## Extrait de page

Le maquillage et les costumes reflètent la personnalité et l'évolution des personnages au cours du film. Au début, Sang-Hyun porte des vêtements aux couleurs atones qui évoquent un simple prêtre catholique. Mais après sa transformation, il fait de moins en moins attention à son apparence : cheveux décoiffés et tenues débraillées, signes évidents de sa métamorphose. Quant à Tae-ju, ses bouleversements émotionnels se traduisent par des changements de couleurs vestimentaires, des teintes neutres au bleu. Au départ, son maquillage est pâle, ses cheveux malcoiffés et ses tenues n'ont pas d'éclats. Mais tout change lorsqu'elle rencontre Sang-hyun, elle prend conscience de sa beauté et ose porter des tenues qui la mettent en valeur.
Park Chan-wook a lui même choisi minutieusement les musiques pour illustrer son film. Tout comme les décors et le maquillage, elles devaient symboliser l'état d'esprit des protagonistes. Ainsi, Sang-hyun écoute la Cantate BWV 82 de Bach. Les paroles de l'Aria de Bach : " parce que le le Christ a racheté nos pêchés, nous pouvons accueillir la mort comme un repos éternel " est une parfaite métaphore de ce que ressent le prêtre au cours du film. A l'opposé, Tae-ju est obligée d'écouter des chansons coréennes traditionnelles des années 40, car sa belle-mère en est fan. Des chansons qui contribuent à rendre sa vie ennuyeuse et déprimante.
Ce film était en compétition officielle au Festival de Cannes 2009.

## Consigne écrite 1
D'après l'extrait sur le film, répondez aux points suivants :
(a) Vers quelle couleur évoluent les tenues de Tae-ju ?
(b) Quelle œuvre de Bach Sang-hyun écoute-t-il ?
(c) Dans quel festival et quelle année le film était-il en compétition officielle ?

## Liste fournie

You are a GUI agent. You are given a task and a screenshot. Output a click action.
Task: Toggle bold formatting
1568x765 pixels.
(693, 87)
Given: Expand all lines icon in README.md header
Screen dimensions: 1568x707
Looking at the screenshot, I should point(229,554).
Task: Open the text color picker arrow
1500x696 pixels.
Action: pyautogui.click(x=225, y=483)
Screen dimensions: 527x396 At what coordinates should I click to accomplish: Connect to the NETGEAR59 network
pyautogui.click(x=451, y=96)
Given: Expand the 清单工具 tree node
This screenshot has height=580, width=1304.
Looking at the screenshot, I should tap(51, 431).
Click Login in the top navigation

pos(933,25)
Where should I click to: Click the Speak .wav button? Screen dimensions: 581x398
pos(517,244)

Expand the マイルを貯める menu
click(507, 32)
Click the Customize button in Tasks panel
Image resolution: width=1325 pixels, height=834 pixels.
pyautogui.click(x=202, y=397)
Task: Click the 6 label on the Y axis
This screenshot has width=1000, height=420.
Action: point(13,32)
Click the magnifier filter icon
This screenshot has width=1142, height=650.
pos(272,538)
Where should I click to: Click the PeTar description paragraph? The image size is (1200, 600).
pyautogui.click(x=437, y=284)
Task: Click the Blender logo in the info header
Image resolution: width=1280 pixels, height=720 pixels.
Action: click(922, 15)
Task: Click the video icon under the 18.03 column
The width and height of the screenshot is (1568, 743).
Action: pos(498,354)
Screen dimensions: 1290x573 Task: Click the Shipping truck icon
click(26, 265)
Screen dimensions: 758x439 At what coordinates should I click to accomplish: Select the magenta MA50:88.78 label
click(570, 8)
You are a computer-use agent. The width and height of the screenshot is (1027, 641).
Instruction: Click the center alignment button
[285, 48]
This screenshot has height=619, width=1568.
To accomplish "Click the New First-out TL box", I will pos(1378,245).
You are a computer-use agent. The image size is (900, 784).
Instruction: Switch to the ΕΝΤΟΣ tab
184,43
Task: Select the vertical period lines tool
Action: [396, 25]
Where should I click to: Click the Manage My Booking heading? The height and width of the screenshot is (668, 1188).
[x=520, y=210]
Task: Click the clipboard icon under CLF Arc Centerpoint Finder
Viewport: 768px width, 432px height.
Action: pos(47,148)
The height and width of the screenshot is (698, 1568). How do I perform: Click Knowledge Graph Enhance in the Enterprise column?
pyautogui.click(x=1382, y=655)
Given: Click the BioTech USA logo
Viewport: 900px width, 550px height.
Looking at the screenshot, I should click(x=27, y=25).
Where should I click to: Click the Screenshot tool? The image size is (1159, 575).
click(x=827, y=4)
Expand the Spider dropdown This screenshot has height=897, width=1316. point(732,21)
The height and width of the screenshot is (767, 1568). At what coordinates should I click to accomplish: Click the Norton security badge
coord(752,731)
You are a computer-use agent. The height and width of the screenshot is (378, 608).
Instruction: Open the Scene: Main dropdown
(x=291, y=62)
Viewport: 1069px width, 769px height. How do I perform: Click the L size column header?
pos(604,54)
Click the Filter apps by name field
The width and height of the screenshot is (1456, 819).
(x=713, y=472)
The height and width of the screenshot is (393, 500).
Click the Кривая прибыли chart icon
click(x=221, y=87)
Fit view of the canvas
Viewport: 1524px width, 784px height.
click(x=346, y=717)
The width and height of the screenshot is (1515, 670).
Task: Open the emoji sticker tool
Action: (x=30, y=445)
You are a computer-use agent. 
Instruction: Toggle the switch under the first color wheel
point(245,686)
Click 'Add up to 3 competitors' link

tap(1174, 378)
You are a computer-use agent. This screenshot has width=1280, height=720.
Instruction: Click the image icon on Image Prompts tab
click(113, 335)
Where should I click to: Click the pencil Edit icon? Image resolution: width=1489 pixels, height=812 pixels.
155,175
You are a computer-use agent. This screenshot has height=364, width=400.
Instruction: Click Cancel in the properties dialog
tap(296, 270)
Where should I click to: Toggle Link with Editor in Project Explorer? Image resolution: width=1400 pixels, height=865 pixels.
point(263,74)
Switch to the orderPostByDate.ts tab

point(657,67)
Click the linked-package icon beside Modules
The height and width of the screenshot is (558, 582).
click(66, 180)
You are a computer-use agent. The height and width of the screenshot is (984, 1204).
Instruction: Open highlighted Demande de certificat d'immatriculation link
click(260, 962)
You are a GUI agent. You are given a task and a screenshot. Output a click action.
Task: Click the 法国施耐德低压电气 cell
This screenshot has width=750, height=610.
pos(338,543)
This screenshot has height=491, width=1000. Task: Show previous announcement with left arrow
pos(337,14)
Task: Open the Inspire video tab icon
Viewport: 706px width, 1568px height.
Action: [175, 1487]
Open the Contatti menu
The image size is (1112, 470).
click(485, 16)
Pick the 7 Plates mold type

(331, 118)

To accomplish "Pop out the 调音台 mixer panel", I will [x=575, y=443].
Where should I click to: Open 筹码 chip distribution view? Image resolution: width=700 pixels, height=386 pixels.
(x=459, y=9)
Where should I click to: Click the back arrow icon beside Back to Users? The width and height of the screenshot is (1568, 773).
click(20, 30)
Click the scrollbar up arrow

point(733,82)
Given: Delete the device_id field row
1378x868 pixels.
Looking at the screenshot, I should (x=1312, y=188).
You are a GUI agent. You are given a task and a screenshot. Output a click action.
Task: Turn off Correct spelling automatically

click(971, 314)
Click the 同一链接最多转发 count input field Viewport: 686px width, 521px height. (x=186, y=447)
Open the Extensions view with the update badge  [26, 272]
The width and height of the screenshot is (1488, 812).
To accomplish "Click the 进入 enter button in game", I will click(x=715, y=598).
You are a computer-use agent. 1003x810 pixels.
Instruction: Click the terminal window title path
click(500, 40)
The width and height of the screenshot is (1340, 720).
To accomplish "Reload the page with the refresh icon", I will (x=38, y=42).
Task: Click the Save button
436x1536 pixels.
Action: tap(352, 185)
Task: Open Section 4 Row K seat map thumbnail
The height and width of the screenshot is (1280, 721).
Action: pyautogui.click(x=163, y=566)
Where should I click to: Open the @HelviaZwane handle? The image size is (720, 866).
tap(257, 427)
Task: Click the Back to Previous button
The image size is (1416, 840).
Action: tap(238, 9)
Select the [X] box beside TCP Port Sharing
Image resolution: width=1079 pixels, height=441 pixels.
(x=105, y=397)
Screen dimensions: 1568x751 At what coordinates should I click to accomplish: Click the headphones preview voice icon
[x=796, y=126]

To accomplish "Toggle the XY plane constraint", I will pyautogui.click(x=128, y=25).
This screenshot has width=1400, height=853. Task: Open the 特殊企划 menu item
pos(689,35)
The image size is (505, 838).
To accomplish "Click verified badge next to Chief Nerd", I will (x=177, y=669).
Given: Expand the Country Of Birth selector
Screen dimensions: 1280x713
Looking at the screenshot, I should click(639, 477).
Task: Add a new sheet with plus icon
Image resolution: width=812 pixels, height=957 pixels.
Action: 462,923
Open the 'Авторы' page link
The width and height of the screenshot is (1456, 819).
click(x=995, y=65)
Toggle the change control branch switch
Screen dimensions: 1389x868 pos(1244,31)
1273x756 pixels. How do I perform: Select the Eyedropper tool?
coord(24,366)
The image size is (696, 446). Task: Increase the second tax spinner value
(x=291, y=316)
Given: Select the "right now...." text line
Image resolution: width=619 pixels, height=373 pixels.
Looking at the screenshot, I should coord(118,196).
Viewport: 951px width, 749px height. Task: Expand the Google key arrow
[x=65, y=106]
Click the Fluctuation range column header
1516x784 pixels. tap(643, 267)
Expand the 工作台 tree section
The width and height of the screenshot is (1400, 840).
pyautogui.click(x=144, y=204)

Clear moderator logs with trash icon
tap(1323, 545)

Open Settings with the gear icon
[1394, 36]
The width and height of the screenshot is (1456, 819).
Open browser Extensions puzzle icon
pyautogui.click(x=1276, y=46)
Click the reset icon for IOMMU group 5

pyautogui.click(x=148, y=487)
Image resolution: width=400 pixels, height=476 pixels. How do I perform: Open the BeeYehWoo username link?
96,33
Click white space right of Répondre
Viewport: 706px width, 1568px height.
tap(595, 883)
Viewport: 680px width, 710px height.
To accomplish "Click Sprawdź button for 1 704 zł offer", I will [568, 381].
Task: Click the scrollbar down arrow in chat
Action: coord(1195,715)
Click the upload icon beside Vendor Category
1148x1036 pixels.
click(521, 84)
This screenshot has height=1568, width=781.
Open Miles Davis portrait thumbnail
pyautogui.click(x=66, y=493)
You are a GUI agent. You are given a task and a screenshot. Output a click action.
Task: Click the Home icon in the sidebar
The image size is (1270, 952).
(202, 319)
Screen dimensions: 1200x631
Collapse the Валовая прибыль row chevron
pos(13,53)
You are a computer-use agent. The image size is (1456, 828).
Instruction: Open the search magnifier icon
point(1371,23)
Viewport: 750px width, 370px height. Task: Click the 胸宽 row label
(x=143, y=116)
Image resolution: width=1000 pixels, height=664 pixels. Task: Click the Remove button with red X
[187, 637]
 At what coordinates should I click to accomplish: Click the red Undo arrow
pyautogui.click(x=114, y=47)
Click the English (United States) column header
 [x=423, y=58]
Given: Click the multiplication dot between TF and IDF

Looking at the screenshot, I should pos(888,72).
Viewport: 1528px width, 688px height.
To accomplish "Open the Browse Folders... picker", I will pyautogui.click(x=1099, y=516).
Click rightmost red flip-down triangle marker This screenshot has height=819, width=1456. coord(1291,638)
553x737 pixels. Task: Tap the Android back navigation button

## Consigne écrite 2
Renvoyez telles quelles les lignes de la liste situées entre celle qui contient « is (378, 608). » et celle qui contient « (x=713, y=472) », bornes incluses, et uniquement celles-ci.

## Réponse attendue 1
(a) Vers le bleu, à partir de teintes neutres.
(b) La Cantate BWV 82.
(c) Au Festival de Cannes 2009.

## Réponse attendue 2
You are a computer-use agent. The height and width of the screenshot is (378, 608).
Instruction: Open the Scene: Main dropdown
(x=291, y=62)
Viewport: 1069px width, 769px height. How do I perform: Click the L size column header?
pos(604,54)
Click the Filter apps by name field
The width and height of the screenshot is (1456, 819).
(x=713, y=472)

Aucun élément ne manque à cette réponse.